- Uma empresa norte‑americana de biotecnologia, Life Biosciences (Boston), testou pela primeira vez uma terapia genética destinada a reverter o envelhecimento celular em humanos.
- A terapia ER‑100 (AAV2‑OSK) usa os fatores OSK (Oct4, Sox2 e Klf4) para reprogramar epigeneticamente células envelhecidas, visando neuropatias óticas.
- O estudo de Fase 1 avalia a segurança em pacientes com glaucoma de ângulo aberto e neuropatia ótica isquémica anterior não arterítica.
- O tratamento já tinha sido testado em roedores e primatas antes de chegar ao ser humano, sendo apresentado como o primeiro candidato de restauração epigenética a entrar em ensaios clínicos.
- A Life Biosciences pretende expandir a abordagem a outras doenças e órgãos, incluindo uma segunda terapia para doenças do fígado; os resultados ainda não foram divulgados.
A empresa norte‑americana Life Biosciences testou, pela primeira vez, uma terapia genética concebida para reverter o envelhecimento celular em humanos.
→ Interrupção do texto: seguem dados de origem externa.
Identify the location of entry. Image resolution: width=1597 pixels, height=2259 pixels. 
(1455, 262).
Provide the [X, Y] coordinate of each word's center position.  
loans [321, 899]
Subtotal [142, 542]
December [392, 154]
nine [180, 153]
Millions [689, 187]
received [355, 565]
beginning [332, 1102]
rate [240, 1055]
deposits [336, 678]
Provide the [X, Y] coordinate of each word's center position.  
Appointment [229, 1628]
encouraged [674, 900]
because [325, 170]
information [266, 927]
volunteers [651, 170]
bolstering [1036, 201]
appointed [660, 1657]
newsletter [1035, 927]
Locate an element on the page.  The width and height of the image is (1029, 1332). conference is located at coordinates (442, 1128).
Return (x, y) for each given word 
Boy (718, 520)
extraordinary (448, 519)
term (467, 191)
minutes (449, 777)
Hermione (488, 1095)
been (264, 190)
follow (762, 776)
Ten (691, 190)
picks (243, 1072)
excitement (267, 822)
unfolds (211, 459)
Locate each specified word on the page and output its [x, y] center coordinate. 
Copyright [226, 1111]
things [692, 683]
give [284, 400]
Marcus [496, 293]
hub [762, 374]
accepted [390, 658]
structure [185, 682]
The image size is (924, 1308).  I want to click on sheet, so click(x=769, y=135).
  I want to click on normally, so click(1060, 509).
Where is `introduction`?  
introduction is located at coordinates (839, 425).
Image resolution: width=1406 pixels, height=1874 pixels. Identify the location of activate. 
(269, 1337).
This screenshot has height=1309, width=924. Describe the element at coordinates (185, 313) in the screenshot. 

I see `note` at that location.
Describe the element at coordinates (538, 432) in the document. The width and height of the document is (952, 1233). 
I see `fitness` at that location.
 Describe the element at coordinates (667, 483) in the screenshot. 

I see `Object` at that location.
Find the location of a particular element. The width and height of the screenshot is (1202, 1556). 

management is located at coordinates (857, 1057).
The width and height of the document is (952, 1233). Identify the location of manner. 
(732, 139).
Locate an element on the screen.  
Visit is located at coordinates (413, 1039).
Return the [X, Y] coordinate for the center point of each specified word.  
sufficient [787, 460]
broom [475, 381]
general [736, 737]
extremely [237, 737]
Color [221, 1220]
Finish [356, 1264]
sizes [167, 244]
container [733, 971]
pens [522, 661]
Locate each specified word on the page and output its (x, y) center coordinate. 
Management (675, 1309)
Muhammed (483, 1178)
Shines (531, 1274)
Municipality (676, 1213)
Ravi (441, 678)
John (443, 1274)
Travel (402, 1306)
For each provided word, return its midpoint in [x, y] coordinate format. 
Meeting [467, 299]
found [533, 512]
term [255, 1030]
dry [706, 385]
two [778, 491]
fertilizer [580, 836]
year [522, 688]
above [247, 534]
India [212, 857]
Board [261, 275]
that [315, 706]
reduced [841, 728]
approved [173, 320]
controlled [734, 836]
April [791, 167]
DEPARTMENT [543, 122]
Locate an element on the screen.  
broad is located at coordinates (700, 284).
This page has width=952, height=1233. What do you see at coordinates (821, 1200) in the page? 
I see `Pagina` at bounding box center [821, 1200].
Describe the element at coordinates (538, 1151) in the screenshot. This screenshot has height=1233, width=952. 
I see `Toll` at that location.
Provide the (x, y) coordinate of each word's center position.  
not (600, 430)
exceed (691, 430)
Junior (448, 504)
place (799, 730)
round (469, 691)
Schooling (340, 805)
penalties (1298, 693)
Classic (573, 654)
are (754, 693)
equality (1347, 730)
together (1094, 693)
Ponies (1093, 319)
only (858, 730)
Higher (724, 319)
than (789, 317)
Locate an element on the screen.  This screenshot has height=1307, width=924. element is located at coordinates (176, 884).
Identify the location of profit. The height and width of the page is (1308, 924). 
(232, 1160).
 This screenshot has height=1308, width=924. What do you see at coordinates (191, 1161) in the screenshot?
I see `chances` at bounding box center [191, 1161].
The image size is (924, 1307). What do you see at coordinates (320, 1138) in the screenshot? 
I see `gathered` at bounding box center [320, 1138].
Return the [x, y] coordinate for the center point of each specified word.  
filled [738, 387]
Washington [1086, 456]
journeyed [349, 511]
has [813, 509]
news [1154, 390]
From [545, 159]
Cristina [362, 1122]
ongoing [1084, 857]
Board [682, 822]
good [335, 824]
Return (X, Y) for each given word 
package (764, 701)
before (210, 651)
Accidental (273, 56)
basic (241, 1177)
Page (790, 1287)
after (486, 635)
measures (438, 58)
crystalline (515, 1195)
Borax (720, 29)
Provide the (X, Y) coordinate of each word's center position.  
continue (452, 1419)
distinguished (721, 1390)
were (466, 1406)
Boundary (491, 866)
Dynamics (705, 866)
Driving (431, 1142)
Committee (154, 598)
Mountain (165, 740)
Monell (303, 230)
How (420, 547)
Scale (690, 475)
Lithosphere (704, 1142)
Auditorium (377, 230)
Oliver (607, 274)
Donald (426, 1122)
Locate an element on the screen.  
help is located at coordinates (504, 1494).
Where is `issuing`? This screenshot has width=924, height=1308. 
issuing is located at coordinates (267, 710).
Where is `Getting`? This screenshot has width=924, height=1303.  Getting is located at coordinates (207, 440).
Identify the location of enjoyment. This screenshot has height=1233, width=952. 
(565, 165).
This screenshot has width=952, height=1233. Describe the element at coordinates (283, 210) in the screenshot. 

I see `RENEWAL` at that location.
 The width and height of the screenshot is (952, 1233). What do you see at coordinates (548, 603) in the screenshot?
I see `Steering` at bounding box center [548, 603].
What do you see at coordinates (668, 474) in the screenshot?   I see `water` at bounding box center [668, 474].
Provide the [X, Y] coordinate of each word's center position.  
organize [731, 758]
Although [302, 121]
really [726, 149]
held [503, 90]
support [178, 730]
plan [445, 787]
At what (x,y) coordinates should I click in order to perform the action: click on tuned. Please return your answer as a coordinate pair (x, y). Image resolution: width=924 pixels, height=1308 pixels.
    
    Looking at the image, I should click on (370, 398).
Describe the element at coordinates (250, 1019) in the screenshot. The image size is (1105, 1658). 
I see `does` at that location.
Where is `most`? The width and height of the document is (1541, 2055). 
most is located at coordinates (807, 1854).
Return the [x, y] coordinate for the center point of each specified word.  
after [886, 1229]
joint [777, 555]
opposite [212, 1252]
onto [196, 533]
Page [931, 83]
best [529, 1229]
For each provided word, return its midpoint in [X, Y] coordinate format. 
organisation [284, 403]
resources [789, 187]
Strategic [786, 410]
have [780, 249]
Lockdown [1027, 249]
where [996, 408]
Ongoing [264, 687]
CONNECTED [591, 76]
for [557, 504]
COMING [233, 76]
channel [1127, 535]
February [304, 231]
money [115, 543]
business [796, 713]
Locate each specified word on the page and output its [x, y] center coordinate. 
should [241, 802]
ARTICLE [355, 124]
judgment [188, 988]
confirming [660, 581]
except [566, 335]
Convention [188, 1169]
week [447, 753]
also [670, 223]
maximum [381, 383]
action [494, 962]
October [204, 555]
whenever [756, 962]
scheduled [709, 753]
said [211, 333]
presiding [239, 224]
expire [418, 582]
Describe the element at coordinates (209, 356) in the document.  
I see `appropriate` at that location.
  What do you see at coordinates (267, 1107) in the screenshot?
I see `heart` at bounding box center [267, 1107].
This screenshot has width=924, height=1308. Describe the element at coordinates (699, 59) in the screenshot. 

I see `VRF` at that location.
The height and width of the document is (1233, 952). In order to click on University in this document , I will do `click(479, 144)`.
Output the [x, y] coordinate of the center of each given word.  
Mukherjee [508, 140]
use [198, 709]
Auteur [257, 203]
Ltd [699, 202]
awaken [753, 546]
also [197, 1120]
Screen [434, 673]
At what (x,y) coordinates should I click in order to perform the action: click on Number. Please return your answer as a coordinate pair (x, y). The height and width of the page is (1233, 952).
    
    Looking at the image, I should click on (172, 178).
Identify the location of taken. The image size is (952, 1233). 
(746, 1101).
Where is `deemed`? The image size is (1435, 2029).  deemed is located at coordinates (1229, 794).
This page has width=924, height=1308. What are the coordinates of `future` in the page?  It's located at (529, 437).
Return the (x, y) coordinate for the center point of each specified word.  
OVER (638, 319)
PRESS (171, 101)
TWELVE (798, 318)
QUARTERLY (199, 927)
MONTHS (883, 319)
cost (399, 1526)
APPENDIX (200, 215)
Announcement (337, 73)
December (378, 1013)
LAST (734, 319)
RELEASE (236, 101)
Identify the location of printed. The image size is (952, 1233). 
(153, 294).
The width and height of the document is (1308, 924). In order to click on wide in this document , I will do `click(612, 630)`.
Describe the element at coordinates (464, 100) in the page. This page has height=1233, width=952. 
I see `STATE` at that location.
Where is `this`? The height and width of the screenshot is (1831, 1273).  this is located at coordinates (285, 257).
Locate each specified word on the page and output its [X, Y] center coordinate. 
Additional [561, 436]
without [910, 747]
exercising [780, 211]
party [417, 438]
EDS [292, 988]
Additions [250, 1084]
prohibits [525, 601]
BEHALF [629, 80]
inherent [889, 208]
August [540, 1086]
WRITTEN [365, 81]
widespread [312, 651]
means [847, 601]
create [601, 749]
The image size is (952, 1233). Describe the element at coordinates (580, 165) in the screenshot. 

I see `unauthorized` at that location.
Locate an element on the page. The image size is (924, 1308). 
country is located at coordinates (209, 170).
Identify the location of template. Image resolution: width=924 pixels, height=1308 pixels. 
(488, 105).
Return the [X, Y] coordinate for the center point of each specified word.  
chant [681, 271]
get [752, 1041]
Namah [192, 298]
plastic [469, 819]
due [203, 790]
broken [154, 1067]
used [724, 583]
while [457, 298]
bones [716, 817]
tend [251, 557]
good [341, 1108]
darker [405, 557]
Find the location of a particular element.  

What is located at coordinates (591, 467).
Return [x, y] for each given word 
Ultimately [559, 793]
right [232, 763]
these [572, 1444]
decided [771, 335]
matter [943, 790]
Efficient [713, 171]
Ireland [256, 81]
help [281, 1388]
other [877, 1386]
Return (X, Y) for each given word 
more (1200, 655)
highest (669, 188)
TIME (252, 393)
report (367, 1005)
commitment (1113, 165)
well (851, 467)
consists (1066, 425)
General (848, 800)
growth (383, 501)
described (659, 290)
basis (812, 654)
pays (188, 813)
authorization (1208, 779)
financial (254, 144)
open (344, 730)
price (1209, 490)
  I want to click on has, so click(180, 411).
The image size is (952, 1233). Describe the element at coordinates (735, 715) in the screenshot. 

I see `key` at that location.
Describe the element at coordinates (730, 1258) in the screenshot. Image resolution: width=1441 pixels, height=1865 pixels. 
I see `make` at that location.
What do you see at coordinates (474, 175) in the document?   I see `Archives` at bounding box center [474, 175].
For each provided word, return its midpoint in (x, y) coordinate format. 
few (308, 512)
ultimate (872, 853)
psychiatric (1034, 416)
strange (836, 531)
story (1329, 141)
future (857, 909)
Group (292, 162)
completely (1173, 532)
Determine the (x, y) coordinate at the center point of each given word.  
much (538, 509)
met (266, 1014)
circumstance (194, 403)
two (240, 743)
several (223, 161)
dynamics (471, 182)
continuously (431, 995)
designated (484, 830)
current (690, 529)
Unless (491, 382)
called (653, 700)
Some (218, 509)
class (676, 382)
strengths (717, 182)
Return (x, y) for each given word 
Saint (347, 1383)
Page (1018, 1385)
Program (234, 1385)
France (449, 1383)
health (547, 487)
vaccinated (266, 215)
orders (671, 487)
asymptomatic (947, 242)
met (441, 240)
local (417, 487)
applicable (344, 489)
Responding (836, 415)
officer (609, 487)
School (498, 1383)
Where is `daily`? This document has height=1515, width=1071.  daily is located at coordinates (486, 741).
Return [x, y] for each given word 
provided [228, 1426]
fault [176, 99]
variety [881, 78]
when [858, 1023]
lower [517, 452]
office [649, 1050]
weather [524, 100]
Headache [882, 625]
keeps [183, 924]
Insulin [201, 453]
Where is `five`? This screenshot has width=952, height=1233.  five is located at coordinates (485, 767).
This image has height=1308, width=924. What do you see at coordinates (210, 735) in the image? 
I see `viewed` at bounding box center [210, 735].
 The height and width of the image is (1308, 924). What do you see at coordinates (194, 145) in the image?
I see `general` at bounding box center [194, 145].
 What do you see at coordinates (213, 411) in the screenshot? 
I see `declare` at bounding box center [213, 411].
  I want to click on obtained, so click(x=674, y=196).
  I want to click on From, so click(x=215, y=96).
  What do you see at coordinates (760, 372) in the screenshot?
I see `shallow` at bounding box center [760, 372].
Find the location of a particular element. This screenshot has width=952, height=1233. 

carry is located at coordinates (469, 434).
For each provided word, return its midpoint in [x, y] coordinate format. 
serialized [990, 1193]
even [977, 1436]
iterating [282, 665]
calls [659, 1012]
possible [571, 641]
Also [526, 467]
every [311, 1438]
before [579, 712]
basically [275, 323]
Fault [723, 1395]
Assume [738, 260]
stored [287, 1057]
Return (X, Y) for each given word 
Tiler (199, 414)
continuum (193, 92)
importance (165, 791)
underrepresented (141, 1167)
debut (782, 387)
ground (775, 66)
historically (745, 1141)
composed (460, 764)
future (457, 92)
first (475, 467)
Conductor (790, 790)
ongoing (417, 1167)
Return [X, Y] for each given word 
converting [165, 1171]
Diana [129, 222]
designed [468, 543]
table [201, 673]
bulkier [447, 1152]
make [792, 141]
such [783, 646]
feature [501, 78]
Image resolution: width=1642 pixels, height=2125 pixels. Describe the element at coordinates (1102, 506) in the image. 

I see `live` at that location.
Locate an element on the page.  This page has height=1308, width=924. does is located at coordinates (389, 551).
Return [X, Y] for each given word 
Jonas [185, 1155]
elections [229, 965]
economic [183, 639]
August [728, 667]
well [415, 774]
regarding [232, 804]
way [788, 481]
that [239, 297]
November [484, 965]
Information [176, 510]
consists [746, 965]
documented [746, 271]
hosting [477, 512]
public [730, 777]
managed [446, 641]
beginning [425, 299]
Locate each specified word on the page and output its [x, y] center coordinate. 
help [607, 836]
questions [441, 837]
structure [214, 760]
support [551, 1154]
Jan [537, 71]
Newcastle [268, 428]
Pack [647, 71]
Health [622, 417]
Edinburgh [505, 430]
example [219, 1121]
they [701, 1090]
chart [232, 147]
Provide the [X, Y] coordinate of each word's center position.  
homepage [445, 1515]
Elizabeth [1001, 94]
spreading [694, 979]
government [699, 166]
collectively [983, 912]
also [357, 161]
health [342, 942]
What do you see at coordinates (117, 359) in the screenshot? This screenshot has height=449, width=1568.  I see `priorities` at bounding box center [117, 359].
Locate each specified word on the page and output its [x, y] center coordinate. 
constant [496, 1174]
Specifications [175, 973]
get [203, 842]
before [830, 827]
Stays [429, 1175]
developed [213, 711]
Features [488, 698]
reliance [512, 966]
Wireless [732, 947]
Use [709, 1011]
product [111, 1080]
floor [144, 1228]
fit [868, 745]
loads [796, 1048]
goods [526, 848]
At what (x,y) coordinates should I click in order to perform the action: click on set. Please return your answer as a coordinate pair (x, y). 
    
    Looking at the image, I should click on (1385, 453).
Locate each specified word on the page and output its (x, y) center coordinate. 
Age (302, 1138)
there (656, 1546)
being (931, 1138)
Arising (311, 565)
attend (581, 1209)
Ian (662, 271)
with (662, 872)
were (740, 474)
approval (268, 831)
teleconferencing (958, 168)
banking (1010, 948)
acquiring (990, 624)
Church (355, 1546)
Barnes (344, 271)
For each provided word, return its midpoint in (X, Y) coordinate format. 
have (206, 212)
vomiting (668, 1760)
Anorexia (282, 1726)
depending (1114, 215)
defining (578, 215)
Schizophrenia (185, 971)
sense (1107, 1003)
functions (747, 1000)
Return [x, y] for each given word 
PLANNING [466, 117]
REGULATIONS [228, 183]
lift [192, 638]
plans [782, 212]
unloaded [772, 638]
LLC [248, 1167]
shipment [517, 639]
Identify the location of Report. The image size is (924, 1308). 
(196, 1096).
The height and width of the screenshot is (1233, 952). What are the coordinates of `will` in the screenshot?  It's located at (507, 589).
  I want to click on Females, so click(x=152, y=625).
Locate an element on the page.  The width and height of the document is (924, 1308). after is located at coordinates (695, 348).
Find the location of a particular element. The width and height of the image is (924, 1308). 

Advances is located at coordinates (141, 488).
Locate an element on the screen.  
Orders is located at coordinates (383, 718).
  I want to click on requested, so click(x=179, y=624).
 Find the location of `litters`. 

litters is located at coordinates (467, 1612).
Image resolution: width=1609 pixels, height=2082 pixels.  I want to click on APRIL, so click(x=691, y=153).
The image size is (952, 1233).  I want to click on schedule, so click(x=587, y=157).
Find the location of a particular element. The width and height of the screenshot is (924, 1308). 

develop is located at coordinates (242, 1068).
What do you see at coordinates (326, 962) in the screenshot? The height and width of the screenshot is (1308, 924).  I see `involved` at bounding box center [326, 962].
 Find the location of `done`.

O tratamento ER‑100 (AAV2‑OSK) dirige‑se a neuropatias óticas, condições que afetam o nervo ótico.
A iniciativa contempla um estudo de Fase 1 em participantes com doenças oculares graves. O objetivo é avaliar a segurança do protocolo na primeira utilização clínica, após testes pré‑clínicos em roedores e primatas.
O anúncio foi feito pela Life Biosciences, sediada em Boston, que descreve o ER‑100 como candidato a restauração epigenética das células. O desenvolvimento junta as proteínas OSK para reiniciar funções celulares.
Como funciona
As proteínas OSK — Oct4, Sox2 e Klf4 — atuam como interruptor de “reinício” no DNA das células. A ideia é devolver às células um estado mais jovem, corrigindo alterações epigenéticas associadas ao envelhecimento.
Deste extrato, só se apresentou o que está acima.